On any given day, in shops around the world and online, customers can pay as little as a few dozen dollars to buy living corals for their aquariums. While some of these coveted, brightly colored pieces of coral are sourced from farms, others come directly from ecosystems that are dying, such as Australia’s Great Barrier Reef.
Reefs have endured intolerable conditions for decades now due to global warming. Since February 2023 over three-quarters of the world’s coral reefs have endured heat stress in an ongoing global mass bleaching event, the National Oceanic and Atmospheric Administration told Reuters last October. Scientists from NOAA and the International Coral Reef Initiative declare these events when significant bleaching happens in all ocean basins where warm-water corals can be found. The current global mass bleaching event is the largest one on record.

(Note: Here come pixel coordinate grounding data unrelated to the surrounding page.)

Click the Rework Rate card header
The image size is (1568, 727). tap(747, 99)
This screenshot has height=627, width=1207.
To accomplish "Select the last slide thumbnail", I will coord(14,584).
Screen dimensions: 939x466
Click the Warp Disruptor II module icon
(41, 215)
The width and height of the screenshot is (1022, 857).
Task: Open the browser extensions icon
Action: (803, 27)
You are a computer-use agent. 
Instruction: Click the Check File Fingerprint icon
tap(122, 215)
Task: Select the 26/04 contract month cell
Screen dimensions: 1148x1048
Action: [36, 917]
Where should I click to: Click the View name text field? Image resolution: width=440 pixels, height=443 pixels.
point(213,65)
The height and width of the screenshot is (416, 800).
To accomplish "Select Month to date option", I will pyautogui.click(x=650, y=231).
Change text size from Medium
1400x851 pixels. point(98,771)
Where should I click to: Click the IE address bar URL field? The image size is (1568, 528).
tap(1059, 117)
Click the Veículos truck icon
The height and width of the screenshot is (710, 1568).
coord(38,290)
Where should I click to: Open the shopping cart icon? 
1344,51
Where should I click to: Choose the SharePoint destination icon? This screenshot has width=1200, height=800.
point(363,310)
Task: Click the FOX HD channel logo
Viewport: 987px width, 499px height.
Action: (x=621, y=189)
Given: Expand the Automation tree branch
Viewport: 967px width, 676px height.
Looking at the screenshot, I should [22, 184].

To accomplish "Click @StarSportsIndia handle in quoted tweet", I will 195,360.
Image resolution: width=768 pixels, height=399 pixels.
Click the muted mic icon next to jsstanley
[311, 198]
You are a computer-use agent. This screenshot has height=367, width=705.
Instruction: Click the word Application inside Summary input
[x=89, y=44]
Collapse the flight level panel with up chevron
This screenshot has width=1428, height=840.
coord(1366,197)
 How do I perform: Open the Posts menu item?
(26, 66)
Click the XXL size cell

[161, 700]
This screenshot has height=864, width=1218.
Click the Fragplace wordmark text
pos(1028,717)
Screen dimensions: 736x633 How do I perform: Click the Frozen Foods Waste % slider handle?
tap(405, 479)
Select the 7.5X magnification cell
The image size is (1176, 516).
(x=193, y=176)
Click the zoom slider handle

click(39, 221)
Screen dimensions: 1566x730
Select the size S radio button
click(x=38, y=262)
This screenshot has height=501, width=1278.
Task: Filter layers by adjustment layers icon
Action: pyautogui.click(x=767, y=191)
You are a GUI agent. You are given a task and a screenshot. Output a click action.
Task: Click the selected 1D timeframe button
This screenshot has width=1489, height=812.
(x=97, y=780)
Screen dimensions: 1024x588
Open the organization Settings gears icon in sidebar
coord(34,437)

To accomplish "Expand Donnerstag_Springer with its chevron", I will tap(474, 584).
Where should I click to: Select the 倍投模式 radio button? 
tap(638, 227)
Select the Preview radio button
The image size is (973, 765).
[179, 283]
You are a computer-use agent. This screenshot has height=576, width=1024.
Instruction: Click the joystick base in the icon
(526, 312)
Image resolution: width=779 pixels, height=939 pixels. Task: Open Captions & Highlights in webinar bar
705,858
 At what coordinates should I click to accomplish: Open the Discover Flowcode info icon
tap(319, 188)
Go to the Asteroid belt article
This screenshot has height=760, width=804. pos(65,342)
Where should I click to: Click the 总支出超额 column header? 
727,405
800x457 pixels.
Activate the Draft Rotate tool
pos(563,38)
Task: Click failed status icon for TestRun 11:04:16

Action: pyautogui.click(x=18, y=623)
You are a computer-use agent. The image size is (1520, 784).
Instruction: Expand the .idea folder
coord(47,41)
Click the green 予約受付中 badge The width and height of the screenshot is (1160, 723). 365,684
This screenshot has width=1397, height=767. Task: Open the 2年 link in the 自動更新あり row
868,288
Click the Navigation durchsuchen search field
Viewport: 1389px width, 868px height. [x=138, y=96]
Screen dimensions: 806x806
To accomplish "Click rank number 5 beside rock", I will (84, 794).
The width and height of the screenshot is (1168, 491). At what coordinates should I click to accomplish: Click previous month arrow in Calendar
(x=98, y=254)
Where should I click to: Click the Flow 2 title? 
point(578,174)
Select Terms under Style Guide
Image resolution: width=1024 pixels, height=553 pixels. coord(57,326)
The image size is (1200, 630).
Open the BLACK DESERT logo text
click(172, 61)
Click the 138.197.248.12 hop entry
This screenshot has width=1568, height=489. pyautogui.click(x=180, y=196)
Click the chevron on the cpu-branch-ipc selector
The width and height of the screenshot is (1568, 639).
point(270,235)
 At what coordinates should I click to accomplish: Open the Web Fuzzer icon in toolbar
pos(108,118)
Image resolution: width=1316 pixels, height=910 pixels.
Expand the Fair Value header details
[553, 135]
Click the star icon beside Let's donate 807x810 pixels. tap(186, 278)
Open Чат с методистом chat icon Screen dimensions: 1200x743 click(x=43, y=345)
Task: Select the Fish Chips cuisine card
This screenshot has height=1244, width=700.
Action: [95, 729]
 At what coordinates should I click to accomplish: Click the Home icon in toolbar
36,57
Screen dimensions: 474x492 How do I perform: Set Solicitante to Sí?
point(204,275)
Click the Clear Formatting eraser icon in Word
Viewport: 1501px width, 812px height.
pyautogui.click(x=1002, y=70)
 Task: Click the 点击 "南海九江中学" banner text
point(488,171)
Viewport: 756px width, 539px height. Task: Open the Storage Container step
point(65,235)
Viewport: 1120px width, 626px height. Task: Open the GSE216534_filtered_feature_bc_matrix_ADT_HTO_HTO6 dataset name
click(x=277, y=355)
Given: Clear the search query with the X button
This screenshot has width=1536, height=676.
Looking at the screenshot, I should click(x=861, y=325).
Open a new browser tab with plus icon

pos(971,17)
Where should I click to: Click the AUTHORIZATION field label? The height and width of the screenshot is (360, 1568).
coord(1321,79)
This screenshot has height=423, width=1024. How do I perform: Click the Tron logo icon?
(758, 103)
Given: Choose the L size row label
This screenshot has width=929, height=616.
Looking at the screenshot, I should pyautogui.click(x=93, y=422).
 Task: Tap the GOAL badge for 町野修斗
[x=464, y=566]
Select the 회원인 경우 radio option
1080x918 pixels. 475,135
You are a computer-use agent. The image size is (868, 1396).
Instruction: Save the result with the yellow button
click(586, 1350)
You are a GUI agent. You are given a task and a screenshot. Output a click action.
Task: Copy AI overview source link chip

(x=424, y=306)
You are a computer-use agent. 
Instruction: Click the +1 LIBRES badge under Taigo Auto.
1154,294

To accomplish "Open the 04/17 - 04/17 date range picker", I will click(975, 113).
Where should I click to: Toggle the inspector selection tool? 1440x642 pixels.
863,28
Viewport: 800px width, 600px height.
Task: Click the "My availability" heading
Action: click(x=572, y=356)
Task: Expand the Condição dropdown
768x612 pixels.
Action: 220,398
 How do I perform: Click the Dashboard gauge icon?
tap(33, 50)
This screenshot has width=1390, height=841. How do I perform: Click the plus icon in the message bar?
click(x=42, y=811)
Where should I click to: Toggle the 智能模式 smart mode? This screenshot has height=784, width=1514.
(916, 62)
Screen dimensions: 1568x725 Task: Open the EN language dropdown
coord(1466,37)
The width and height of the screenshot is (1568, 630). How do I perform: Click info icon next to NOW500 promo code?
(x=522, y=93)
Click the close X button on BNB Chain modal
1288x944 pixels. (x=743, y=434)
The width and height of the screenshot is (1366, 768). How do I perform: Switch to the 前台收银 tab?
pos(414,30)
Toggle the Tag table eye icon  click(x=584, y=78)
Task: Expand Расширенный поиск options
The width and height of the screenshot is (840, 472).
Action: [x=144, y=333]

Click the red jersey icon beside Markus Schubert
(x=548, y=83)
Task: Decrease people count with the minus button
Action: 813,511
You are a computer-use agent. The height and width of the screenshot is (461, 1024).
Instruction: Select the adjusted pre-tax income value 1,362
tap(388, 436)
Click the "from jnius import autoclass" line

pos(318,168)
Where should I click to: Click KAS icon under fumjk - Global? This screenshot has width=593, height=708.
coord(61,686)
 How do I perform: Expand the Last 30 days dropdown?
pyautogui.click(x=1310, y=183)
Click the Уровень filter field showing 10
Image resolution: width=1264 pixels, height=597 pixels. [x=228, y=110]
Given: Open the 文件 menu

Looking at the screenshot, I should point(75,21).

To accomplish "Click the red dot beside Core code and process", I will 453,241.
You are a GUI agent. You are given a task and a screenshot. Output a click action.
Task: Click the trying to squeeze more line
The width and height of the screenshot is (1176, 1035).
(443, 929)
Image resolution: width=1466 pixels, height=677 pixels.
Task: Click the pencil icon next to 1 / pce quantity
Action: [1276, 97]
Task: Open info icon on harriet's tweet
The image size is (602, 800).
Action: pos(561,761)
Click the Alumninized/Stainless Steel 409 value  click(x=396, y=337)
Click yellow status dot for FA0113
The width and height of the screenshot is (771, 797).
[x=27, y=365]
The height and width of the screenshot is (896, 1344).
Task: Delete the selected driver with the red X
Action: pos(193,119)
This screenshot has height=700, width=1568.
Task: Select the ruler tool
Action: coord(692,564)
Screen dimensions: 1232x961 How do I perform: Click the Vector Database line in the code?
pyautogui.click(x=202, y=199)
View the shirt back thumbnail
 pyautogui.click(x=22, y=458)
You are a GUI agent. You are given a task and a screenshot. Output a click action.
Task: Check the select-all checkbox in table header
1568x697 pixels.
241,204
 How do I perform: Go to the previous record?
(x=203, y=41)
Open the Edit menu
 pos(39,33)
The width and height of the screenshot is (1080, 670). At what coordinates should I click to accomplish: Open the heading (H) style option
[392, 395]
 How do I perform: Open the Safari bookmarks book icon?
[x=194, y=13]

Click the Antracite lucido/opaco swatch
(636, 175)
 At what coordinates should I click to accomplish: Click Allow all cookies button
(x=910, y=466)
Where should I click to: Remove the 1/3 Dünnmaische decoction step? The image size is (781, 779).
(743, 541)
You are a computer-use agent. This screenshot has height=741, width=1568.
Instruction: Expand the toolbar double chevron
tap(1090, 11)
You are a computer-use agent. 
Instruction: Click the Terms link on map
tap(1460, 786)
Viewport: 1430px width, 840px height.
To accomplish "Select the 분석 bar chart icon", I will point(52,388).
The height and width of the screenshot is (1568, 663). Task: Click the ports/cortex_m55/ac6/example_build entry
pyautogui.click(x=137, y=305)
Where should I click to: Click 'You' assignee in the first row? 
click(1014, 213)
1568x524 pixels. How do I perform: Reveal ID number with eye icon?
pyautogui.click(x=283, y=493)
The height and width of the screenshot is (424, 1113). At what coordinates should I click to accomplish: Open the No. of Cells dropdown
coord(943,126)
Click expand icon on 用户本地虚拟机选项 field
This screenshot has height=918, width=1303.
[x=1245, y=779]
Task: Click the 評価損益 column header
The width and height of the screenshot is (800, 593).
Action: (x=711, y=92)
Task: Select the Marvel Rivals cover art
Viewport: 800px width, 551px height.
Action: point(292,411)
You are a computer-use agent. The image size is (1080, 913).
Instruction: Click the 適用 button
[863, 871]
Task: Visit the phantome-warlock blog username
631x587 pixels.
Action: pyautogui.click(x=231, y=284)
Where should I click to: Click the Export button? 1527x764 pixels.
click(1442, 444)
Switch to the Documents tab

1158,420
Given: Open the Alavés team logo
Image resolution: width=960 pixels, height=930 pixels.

“Every place I know is dying at different paces,” says Tom Goreau, president of the nonprofit Global Coral Reef Alliance. “We’re looking at the last survivors almost everywhere.”
Yet the commercial trade in live corals from the Great Barrier Reef continues — as it does from other reefs around the world — and in fact has increased dramatically over the past 20 years.
Remarkably, trade endures even during catastrophic bleaching events. The Great Barrier Reef suffered its worst bleaching event on record in 2024 as temperatures in the Coral Sea hit a 400-year high. Despite this historic event Fisheries Queensland — the agency that manages fishing activities there — neither temporarily closed its commercial coral fishery nor imposed emergency restrictions on extraction.
For Goreau the continued trade in corals at this juncture begs a question: “Should we be exploiting an ecosystem that’s going extinct in front of our eyes?”